Mechanistic insight into the synergistic antimicrobial potential of Fagonia indica Burm.f. extracts with cefixime

Abstract

Fagonia indica Burm.f. is known for its anti-infective character and has been studied in the present work as a synergistic remedy against resistant bacterial strains. Initially, phytochemicals were quantified in n-Hexane (n-Hex), ethyl acetate (E.A), methanol (MeOH), and aqueous (Aq.) extracts by Total Phenolic Content (TPC), Total Flavonoid Content (TFC) and Reverse Phase High Performance Liquid Chromatography (RP-HPLC) analysis. Later, after establishing an antibacterial resistance profile for extracts and antibiotics against gram-positive and gram-negative strains, synergism was evaluated in combination with cefixime through time-kill kinetics and bacterial protein estimation studies. Topographic images depicting synergism were obtained by scanning electron microscopy for Methicilin-resistant Staphylococcus aureus (MRSA) and Resistant Escherichia coli (R.E. coli). Results showed the presence of maximum phenolic (28.4 ± 0.67 μg GAE/mg extract) and flavonoid (11 ± 0.42 μg QE/mg extract) contents in MeOH extract.
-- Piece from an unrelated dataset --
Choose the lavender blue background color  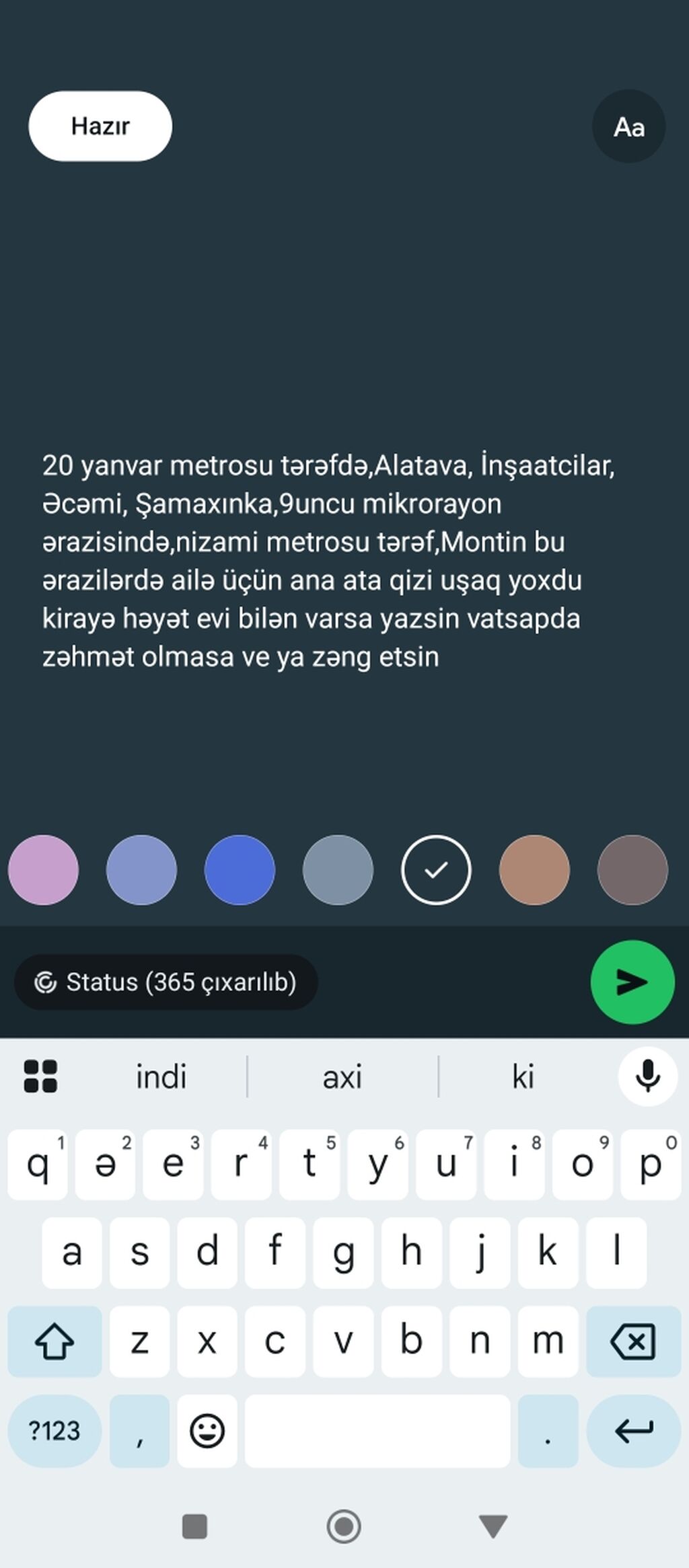(141, 870)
RP-HPLC results also displayed maximum polyphenols in MeOH extract followed by E.A extract. Clinical strains were resistant to cefixime whereas these were moderately inhibited by all extracts (MIC 150–300 µg/ml) except Aq. extract. E.A and n-Hex extracts demonstrated maximum synergism (Fractional inhibitory concentration index (FICI) 0.31) against R.E. coli. The n-Hex extract displayed total synergism against R.P. a with a 4-fold reduction in cefixime dose. Time-kill kinetics showed maximum inhibition of gram-negative bacterial growth from 3 to 12 h when treated at FICI and 2FICI values with > 10-fold reduction of the extracts’ dose. All combinations demonstrate > 70 % protein content inhibition with bacterial cell wall disruption in SEM images. Fortunately, FICI concentrations have low hemolytic potential (<5%). Conclusively, F. indica extracts can mitigate antimicrobial resistance against cefixime and can be investigated in detail by in vivo and mechanistic studies.